На площади становилось пустынно, бал женихов был завершен.

Новый король направился к замку.

Галина С.Березина


Березина Галина Николаевна родилась в г. Феодосия (Крым). 09.08.1983 году.

С 1998 года постоянно проживает в г. Севастополе. Выступала при гимназическом французском театре, неоднократно становилась призером конкурсов чтецов творчества Т.Г. Шевченко. Разведена. Воспитывает сына 7 лет. Увлекается практической психологией и современными танцами.

Окулус (Новелла)

2069 год. Ничего земного нет ровно 39 лет. Вирус поглотил Землю и «выплюнул» остатки представителей человеческой расы.

Крису исполнилось ровно 23 года. Его любимый 18-й день осени. Он стал эталоном. Развитая интуиция, идеальные черты лица, крепкая фигура и молчаливый характер. В свои молодые годы он сумел стать Зомби-следопытом. И днём, и ночью, отлавливая представителей Z культуры, он стал легендой среди своих коллег.

«Теперь и на улицу никто не выходит. И жизнь умещается в экран гаджета…Где же эта ручка, можно и дьявола изгнать за время самого моего длинного поиска такого простого предмета!.. Мне нужно написать письмо ей, моей прекрасной Стефани! Кто заточил ее, совсем молодую и здоровую девушку, в самый строгий изолятор «Последняя петля»?! Ее изумрудные глаза – неиссякаемый источник чистоты и добра. Кто этот безумец?!

Чёрт, что мне написать????».

Скомкав ни один лист, Крис смог выдавить следующее: «Стефани, я не супермен. Твоё спасение будет в моем рюкзаке».

Ручка выпала и покатилась на край стола. Занемела левая рука. Непрерывно стали пульсировать виски и болеть его синие, как некогда океан, глаза.

– Пора надевать очки и собираться в путь. Да, раньше помню у мамы была одна проблема, где взять деньги. А теперь – как выйти на улицу и выжить!

Вся жизнь уместилась в его коричневый неприметный рюкзак.

Дверь захлопнулась, и он оказался снаружи.

– Хм, странный свет, странная улица. Черт возьми, как же я долго не был здесь. Вот дом Бобби. Ведь так давно мы не виделись… Да, дома точно повторяют мерзкие физиономии их владельцев… Мне нужно пройти на площадь «мертвого Грига». Что же я ей скажу? Я тебя излечу, Стеф?! Какой же я «чушенос» в свои 23. Я всего лишь сыщик и охотник за тухлыми головами, а не доктор-иммунолог…Её нужно вывезти из города и показать Крисперу. Пусть он угловатый выскочка, но дело своё знает.

Он прошёл разбитый супермаркет и сгоревший крематорий.

– Мне снилась мама. Это самый странный ее подарок на мой день рождения. Появилась как всегда на 2 минуты в нетрезвом виде, напевая банда блюз: «безобидная шутка, ей парень, безобидная шутка…» Старая ведьма… Главное пройти 3 квартала. 369 шагов до чёрного светофора. Начну отсчет в обратную сторону. Это займёт моё время…

Крис успел сделать ровно 9 шагов, после чего свет проник в него. Тело захрустело и зазвенело. Эти звуки складывались в странную мелодию, словно 3-D пазл. Очки отнесло влево, глаз пронзила боль. Он перевернулся ровно 9 раз. Вошла тишина.

Стефани получила свежую газету от 19.09.2016.

– Деми, если бы ты знала, как я обожаю новые некрологи! – сказала она своей «перекаченной» подружке.
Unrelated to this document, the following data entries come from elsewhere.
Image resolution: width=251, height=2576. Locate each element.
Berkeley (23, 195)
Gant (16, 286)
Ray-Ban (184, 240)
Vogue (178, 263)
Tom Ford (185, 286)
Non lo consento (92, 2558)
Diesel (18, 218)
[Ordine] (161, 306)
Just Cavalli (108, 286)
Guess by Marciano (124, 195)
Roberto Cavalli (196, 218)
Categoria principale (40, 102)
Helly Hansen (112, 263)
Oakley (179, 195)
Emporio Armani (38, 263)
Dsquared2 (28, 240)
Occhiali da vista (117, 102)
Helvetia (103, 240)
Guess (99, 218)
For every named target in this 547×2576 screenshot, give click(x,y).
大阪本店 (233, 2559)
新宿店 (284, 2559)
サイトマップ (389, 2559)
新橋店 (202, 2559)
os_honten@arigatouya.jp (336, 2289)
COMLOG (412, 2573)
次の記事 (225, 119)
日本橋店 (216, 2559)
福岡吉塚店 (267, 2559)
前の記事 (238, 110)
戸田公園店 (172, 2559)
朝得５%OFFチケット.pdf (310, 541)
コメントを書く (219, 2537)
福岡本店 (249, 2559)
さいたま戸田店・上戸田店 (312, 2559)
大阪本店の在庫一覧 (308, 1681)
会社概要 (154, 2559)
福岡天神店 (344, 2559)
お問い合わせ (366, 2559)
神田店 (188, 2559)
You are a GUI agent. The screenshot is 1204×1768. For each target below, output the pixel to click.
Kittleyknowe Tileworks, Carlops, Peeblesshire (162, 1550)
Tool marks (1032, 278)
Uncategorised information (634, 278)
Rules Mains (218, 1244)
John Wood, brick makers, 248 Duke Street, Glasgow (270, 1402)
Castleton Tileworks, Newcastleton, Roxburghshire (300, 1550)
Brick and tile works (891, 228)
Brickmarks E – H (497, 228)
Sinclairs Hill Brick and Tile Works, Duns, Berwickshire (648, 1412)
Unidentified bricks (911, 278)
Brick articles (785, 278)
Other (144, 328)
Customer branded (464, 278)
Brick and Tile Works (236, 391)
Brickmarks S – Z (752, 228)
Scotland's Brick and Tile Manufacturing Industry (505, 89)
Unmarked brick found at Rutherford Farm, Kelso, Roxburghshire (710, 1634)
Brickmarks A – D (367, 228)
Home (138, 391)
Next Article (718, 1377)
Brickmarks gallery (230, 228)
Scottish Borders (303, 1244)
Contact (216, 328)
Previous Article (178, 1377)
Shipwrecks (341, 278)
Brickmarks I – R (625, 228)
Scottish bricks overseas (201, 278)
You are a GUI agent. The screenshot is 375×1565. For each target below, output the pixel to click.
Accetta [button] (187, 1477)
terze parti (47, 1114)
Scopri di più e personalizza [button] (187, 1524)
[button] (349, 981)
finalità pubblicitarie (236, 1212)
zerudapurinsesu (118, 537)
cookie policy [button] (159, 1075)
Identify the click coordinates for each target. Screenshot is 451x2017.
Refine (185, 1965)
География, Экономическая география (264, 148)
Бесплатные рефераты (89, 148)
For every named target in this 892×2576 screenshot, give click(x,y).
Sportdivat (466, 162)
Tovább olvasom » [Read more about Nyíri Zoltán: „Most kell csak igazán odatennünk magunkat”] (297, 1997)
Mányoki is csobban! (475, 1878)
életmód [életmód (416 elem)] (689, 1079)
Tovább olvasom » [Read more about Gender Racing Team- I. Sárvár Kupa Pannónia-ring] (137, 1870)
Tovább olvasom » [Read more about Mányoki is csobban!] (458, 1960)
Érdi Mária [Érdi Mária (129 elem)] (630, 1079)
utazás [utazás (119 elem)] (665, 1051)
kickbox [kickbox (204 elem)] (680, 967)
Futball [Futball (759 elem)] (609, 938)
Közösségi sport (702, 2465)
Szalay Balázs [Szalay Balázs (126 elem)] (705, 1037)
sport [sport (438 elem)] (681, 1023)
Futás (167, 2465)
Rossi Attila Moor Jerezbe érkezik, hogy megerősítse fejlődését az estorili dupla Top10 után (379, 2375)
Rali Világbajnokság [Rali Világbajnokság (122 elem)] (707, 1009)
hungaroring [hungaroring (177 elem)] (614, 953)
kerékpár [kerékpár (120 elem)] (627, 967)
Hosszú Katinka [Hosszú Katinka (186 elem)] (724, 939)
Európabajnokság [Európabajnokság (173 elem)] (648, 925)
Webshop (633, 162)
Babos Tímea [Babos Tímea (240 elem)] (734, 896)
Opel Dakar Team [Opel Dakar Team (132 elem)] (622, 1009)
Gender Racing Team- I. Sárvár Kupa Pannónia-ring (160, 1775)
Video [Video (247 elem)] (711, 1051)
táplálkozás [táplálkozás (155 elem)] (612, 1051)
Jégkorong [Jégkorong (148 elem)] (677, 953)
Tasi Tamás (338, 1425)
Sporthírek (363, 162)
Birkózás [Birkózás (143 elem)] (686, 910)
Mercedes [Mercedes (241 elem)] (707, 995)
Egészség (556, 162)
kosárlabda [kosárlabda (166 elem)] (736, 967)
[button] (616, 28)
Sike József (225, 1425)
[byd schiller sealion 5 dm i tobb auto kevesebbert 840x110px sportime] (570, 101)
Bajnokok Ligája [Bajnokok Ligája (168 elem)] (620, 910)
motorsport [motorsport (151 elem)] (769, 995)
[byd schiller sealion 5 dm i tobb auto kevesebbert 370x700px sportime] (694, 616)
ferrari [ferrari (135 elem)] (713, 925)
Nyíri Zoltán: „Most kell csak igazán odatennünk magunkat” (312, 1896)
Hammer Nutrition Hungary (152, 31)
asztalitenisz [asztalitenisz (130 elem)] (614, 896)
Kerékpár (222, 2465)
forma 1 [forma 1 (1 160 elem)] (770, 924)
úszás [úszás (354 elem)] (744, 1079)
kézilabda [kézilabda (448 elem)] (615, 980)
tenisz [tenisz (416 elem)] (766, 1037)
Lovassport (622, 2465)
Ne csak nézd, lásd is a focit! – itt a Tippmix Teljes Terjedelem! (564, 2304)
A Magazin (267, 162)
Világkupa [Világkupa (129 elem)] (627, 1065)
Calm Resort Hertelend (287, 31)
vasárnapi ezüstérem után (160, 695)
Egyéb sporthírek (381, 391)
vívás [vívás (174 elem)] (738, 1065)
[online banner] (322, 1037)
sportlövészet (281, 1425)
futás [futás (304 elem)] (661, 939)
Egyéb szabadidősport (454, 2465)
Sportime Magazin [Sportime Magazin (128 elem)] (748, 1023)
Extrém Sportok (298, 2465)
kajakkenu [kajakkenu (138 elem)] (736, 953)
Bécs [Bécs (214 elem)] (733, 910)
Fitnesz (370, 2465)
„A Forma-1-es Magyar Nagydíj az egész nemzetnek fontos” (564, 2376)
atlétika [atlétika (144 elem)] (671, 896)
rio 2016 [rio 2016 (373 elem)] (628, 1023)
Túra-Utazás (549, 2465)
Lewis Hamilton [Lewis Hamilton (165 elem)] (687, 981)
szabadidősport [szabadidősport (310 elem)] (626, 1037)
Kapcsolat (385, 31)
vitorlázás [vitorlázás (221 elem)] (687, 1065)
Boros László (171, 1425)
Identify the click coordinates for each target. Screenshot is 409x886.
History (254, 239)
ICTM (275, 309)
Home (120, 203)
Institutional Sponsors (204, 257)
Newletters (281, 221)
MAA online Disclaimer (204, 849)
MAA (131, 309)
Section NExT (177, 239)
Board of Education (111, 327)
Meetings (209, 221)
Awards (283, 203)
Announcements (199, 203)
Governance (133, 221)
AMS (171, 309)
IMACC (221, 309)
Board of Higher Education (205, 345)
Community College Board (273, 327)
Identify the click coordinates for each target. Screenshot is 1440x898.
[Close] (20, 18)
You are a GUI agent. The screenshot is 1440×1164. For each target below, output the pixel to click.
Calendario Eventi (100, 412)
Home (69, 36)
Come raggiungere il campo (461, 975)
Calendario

– Стеф, не зря же ты наследница империи патологоанатомов, – попробовала она усмехнуться, но гиалурон не позволил.

– Итак, – зевая, Стефани начала чтение, – 18.09 из Блэйка – республиканской психиатрической клиники сбежал Крис Броген…

– Деми, Деми, – завизжала она, – ты помнишь этого кровавого и безумного игромана, который писал мне 9 дней подряд?!

– А…тот, который убил свою мать, искренне веря, что алкоголь превратил ее в зомби. А эта комичная трагедия приключилась после очередного всемирного компьютерного турнира «Земля Z»?

– Да, да! Тот паренёк, над которым я шутила 6 дней о спасении и моем заключении в изоляторе. Так вот, дослушай же! Крис сумел сбежать со своими пожитками ночью, в игровых окулусах. Ха, Деми! Он был сбит на пересечении Бэк дайва и Дарк блю. Вот придурок! Он так и не понял, что его игра без перезагрузок!

Отбросив газету на журнальный столик, она продолжила делать маникюр. А из радио доносилась мелодия: «Эй, малышка, твоя безобидная шутка превратилась в кровавую драму…»

Александр Борзов


Александр Борзов родился 25 июля в 1991 году в Москве. Окончил школу № 1148 им. Ф.М. Достоевского и Московский государственный университет культуры и искусств (кафедра киноискусства). Писать начал с 11 лет. Сначала это были небольшие стихотворения, а затем, с 14 лет перешёл на прозу. Новелла «Лев Шумилов» является первой в его жизни публикацией. В будущем, Александр видит себя только писателем и никем больше.

Лев Шумило (Новелла)

Хаос вчерашних событий не был сном. Помню, как люди в белом – высокорослые мужчины в длинных плащах – назначили мне встречу в подземном переходе и сказали:

– Мы всё сделали, так что беги!

И я побежал. Побежал по длинному эскалатору на станции метро «Парк Победы», побежал по Поклонной Горе. Я был один среди безлюдных и ночных улиц Москвы. А луна, точно световой прожектор, освещала меня как главного героя спектакля. Люди в белом сказали, что я должен как можно быстрее уехать из Москвы. Мои провалы в памяти начались после встречи с ними. Я не помнил кто я, кем работаю и как живу. Я помнил только своё имя. И ещё я помнил один вопрос: «Куда бежать?»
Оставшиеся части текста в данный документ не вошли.